* _Exercise instructions_
From the records below, pull each line that has "large".

[Dataset entries]
========================================================================
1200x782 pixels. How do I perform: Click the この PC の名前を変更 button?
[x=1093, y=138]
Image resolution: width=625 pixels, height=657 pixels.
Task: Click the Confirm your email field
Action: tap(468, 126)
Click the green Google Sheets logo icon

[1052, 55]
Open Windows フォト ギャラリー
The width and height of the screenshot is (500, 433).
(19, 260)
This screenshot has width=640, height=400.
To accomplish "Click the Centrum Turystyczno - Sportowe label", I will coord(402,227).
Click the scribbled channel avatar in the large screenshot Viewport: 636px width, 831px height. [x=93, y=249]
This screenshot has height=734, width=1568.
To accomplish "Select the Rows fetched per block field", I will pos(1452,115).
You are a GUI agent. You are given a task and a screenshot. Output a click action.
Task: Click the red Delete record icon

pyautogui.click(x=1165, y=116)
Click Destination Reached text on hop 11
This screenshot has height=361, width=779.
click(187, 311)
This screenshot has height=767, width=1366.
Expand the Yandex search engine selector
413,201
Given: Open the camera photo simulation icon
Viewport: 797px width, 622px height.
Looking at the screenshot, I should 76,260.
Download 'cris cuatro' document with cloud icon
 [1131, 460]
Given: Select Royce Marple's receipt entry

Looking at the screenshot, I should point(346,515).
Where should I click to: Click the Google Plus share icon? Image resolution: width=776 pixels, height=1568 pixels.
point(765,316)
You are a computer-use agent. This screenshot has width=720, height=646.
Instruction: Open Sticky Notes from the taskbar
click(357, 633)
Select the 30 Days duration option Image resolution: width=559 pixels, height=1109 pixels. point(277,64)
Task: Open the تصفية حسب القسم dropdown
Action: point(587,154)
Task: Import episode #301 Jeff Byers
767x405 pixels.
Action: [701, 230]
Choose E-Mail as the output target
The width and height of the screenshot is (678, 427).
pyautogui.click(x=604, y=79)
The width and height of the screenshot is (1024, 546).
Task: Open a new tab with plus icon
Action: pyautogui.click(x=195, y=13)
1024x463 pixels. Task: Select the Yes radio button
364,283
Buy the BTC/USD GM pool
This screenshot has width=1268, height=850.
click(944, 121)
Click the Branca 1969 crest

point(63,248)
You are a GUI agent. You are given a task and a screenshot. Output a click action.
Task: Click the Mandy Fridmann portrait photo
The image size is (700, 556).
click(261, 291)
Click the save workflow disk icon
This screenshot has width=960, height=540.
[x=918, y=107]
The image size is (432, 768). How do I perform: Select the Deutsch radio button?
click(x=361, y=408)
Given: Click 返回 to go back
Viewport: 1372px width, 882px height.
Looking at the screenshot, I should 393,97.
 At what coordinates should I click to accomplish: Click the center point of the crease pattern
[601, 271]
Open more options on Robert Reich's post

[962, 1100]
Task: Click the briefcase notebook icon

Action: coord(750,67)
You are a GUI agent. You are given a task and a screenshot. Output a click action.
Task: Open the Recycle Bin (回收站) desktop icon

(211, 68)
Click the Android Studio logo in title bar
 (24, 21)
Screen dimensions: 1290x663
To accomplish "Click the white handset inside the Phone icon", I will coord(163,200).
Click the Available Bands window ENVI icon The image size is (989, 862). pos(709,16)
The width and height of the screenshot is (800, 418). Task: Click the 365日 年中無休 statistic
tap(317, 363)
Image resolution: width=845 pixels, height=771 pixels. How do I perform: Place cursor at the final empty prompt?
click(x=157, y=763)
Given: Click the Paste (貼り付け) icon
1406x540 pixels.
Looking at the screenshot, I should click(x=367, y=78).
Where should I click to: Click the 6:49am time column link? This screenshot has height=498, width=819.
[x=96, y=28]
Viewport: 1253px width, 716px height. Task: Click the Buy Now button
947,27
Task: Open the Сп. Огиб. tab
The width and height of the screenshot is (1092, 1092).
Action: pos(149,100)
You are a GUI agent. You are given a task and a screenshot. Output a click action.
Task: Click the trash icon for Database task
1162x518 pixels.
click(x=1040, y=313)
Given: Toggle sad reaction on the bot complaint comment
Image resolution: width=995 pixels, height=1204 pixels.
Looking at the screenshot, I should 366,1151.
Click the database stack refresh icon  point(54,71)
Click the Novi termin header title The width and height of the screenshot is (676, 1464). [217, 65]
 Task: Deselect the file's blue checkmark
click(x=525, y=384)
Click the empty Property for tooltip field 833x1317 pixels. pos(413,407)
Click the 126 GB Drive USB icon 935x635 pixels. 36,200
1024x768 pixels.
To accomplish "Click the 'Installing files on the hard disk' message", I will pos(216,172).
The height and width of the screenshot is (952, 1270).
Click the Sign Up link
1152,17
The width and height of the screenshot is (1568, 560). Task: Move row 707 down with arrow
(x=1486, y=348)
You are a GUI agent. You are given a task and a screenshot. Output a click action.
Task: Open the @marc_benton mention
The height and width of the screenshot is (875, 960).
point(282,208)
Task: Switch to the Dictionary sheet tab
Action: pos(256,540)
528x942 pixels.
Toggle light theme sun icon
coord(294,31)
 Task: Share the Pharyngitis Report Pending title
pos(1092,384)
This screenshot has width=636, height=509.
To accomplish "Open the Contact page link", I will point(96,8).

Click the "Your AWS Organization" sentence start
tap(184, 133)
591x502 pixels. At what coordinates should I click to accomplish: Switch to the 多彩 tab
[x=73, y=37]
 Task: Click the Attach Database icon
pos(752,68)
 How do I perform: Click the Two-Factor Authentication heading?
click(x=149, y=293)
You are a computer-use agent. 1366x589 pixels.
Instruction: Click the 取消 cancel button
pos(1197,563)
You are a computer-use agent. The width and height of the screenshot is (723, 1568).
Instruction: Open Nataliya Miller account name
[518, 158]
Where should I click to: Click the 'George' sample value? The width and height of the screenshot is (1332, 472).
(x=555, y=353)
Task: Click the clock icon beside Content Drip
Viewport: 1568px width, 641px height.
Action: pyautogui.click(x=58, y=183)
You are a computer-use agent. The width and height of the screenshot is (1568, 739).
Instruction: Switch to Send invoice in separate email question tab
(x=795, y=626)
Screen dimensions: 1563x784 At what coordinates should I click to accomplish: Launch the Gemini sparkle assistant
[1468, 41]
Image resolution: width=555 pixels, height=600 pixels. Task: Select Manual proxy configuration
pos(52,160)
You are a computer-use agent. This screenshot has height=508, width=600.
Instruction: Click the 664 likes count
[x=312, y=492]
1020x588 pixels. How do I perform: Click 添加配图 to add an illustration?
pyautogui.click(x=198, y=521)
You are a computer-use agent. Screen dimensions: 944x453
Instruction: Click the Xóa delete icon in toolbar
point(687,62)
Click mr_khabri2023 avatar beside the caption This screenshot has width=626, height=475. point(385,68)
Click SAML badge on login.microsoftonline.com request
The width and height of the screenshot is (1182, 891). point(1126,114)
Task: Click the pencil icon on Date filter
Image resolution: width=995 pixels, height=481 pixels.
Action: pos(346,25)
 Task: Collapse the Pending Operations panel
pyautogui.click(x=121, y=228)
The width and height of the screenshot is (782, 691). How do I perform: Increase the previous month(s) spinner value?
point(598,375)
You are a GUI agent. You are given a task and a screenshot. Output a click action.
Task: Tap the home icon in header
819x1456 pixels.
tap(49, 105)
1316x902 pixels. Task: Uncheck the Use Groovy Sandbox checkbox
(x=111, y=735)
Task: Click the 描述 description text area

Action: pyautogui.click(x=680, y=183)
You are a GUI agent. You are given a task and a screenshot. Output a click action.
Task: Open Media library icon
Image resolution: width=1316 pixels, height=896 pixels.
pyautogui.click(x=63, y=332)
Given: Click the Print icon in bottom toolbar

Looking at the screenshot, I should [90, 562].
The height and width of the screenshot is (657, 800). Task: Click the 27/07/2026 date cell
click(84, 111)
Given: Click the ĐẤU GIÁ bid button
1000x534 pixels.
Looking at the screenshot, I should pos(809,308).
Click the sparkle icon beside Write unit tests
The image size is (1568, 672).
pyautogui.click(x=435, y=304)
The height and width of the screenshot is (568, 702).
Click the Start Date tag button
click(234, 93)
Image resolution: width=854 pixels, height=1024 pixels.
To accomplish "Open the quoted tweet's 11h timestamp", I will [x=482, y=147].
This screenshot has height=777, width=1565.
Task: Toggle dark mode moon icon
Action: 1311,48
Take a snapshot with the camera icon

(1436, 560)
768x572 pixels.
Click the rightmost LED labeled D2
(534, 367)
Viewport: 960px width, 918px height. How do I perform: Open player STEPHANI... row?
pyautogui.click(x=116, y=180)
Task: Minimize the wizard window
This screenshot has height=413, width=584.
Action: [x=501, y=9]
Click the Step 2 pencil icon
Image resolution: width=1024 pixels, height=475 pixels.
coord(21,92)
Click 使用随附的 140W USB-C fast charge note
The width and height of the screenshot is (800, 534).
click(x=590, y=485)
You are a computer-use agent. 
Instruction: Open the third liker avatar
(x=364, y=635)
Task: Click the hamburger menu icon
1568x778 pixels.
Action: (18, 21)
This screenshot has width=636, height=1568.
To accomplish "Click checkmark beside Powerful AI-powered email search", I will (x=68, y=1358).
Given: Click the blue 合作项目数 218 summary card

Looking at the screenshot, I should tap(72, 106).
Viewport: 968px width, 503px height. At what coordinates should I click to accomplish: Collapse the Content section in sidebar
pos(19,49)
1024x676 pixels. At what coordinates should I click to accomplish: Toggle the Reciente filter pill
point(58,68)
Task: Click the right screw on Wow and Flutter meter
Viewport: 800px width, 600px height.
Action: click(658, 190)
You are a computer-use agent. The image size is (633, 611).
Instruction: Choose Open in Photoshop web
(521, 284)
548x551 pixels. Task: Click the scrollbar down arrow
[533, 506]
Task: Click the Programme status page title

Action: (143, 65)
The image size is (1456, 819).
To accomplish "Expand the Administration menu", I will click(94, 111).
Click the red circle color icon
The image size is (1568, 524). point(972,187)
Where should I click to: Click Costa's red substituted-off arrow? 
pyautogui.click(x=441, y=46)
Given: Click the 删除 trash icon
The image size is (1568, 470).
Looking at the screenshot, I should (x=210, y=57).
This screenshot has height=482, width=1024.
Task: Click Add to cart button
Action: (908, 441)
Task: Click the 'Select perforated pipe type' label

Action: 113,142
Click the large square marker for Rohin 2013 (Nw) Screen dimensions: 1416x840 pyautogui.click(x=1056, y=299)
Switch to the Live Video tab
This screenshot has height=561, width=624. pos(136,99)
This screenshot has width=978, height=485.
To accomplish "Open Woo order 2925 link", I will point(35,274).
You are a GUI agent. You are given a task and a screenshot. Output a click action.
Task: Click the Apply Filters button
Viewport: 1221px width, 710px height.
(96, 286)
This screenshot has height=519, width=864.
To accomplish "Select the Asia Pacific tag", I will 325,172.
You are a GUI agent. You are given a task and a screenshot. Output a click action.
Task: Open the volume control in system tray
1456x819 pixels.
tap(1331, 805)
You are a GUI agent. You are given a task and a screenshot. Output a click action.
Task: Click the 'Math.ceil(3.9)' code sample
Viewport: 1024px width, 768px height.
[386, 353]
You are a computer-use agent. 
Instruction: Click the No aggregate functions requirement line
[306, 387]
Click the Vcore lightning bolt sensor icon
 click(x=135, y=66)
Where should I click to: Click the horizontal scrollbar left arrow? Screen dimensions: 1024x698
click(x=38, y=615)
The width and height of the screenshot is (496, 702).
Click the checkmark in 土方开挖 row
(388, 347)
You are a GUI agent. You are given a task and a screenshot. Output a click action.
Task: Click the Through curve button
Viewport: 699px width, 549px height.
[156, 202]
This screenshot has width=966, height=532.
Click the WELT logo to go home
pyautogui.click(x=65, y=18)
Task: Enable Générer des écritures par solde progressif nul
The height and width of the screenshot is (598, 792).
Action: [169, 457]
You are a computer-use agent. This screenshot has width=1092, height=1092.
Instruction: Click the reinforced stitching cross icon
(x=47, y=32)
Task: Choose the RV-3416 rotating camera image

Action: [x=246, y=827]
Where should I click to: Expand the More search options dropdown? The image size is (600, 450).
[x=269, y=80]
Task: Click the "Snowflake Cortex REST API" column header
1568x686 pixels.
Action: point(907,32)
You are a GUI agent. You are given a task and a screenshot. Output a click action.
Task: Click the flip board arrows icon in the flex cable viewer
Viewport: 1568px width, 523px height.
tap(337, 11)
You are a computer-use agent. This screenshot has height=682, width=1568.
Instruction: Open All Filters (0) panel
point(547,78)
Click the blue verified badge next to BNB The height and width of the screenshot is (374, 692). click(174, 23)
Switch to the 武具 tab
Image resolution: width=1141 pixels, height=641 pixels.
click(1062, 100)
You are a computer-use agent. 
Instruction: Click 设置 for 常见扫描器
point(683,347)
========================================================================
* _Written answer_
Click the scribbled channel avatar in the large screenshot Viewport: 636px width, 831px height. [x=93, y=249]
Click the large square marker for Rohin 2013 (Nw) Screen dimensions: 1416x840 pyautogui.click(x=1056, y=299)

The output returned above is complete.